Мы с ребятами вечно крутились рядом, казалось, будто наблюдаем за каким-то тайным алхимическим экспериментом. На вкус брага была горьковатой, терпкой и с запахом хлебного кваса. И вот, когда батя Саши выходил во двор, мы тихо наливали себе брагу, потом разбавляли водой оставшийся в бутыле напиток, чтобы никто не заметил.
– А потом, – продолжил я, – мы месяц спустя снова пришли к Сашке, а он смеётся: «Парни, батя уже пьёт, пьёт, а всё как вода, понять не может!» Мы тогда сидели и думали: ну всё, хватит нам химичить, а то ещё раскроемся.
Лариса засмеялась.
– Великая алхимия! – добавил я. – А теперь сидим на Мальдивах, пьём «Шабли» и ничего доливать не надо, – я поднёс бокал к губам. – Эволюция.

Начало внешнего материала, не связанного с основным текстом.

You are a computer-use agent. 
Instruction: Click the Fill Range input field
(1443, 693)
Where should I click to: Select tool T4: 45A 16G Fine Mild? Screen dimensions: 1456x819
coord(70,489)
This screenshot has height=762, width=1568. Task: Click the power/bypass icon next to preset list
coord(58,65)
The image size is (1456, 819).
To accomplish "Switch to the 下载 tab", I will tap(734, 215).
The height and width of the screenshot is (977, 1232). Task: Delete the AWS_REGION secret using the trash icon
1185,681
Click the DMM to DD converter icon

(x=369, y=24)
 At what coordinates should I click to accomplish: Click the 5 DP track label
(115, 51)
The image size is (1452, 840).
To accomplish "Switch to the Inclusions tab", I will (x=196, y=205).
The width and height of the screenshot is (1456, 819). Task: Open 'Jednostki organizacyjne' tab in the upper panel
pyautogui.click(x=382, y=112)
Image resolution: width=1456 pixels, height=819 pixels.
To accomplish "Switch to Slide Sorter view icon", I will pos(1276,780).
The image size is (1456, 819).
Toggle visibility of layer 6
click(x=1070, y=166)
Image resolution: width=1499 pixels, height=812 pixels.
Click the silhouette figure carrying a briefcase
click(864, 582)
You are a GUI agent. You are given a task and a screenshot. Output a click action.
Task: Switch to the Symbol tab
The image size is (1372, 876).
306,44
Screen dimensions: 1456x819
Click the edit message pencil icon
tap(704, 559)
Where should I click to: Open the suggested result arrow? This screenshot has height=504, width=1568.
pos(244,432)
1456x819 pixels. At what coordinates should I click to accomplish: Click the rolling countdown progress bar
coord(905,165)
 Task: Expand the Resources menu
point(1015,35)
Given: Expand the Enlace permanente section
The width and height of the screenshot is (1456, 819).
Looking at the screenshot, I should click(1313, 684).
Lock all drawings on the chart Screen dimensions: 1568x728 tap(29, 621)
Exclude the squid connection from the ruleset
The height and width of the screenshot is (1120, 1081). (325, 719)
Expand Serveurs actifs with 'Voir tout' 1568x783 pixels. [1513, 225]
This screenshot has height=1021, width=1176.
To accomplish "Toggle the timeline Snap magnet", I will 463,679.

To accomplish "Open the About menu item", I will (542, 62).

Белое вино подрагивало в бокале от лёгкого ветерка. Солнце пробивалось сквозь тент, Лариса сняла очки, лениво бросила их на столик и вдруг как-то задумчиво посмотрела в сторону океана.
– Странно, да? – сказала она тихо. – Раньше – бутыль за шкафом, теперь – винный холодильник с подсветкой. Но самые вкусные вещи были не в бутылках.
Я кивнул.
– А что для тебя было деликатесом в детстве? – спросил я. Не потому, что хотел поддержать беседу. Просто вдруг стало жаль, что она может закончиться.
– Клюква в сахаре, – выдала она сразу, без паузы. – Маленькие коробочки, папа привозил из командировок. Я себе разрешала по три штучки в день. Четвёртая – только если праздник. А жареная курица? – Глаза её заблестели.
Я усмехнулся и хотел уже ответить, но вместо слов в голове вспыхнула собственная картинка. Будто между нашими воспоминаниями протянулась ниточка – от клюквы и курицы прямо к моим детским «деликатесам». И вместе с этой ниточкой пришёл запах…
Откуда он взялся? То ли от горячего воздуха, то ли из памяти, но он ударил в нос – школьная столовка. Металлические подносы, стаканы, компот ещё пыхтит после кипячения.
* * *С этим запахом – будто вдыхая его по-настоящему – я оказался снова в детстве. Перед глазами всплыл большой Ижевский пруд. Порой нам казалось, что вдалеке маячат мачты кораблей и нам с друзьями срочно надо туда – на абордаж, в юнги, в приключения.
– Лёш, погнали за ракушками? – говорил Сашка, напяливая на плечо свой старый рюкзак.
– Ага. У мамы стрельну тридцать копеек, – отвечал я.
Этого хватало на катер туда-обратно. Маленький речной теплоход, пахнущий мазутом, отвозил нас на другой берег. Там начинался сосновый бор, густой и живой, как на картинах Шишкина. Мы строили шалаш, обложенный смолистыми ветками, и устраивали «экспедиционный лагерь».
Сначала шли за ракушками. Снимали кеды, закатывали штанины и бродили по кромке воды, где песок ещё держал тепло, а волны обнимали щиколотки. Волны приносили ракушки к берегу, оставляли в песке, чуть припорошив. Это были беззубки – угольно-чёрные, с тонкими золотыми прожилками, гладкие, как будто их кто-то натёр до блеска. Мы искали их ногами, вслепую, будто играли в лотерею. Каждый шаг – билет, каждая находка – выигрыш.
– Смотри, целых три! – кричал Серёга, весь мокрый по колено. – Может, с жемчужинами?
Жемчужин, конечно, не было. Но внутри – мясо. Нежное, чуть солоноватое. Особенно вкусное, если его поджарить. Мы клали ракушки прямо на угли, они тихо потрескивали и раскрывались, как живые. Щепкой выковыривали то, что было внутри, нанизывали на прутики, будто шашлычки, и жарили. Без соли, без специй – и всё равно это был пир. Нет, не гастрономический – настоящий, пацанский, первобытный. И, ей-богу, никакой лобстер с грибами рядом не стоял.